_WHAT IS NEEDED_
Rewrite the part of the material that opens with the line containing "Task: Click the info icon beside Homepage URL" and closes with the line containing "Action: point(390,186)", changing "Homepage URL" to "Website URL" and keeping everything else the same. Give only those lines.

_AVAILABLE RECORDS_

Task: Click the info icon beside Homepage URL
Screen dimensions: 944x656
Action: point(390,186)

==

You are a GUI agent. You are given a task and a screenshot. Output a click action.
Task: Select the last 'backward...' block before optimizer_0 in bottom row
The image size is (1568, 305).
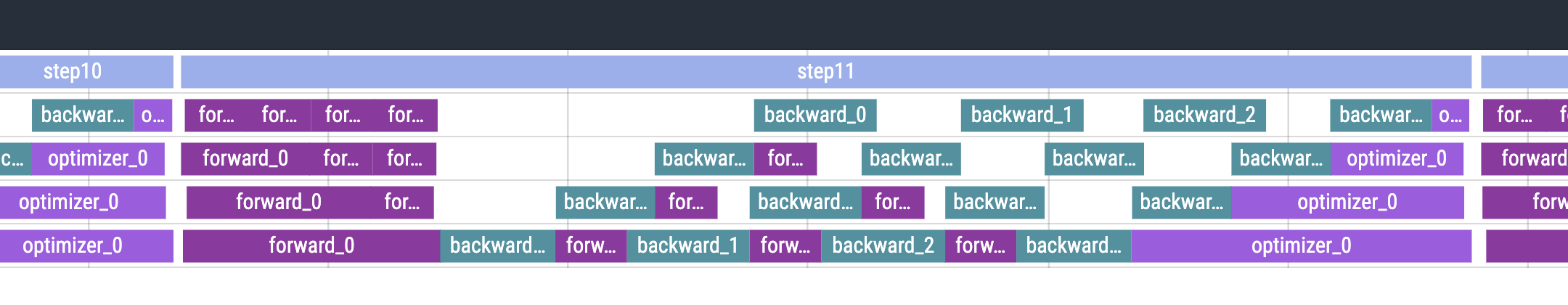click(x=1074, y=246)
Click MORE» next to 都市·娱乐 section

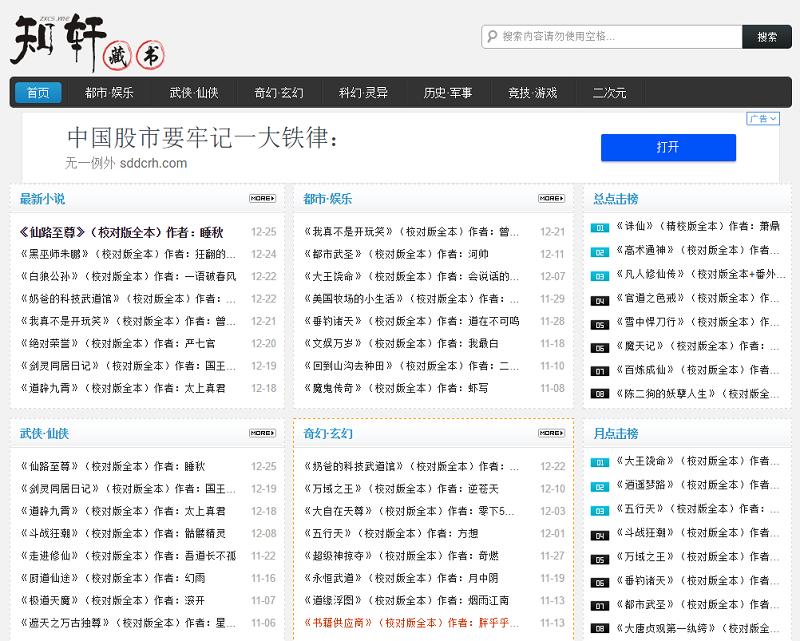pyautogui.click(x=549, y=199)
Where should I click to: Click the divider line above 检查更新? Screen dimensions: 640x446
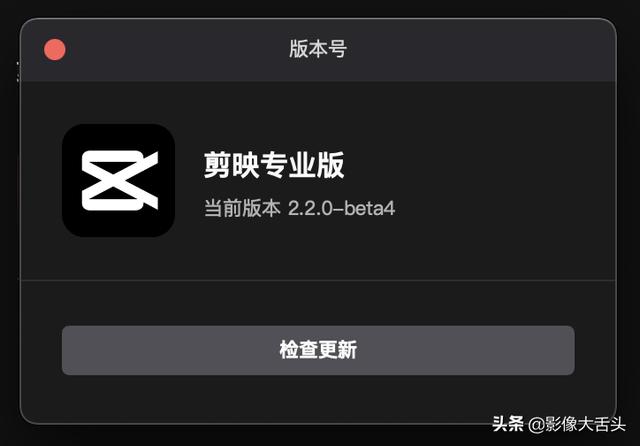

_THE ANSWER_
Task: Click the info icon beside Website URL
Screen dimensions: 944x656
Action: point(390,186)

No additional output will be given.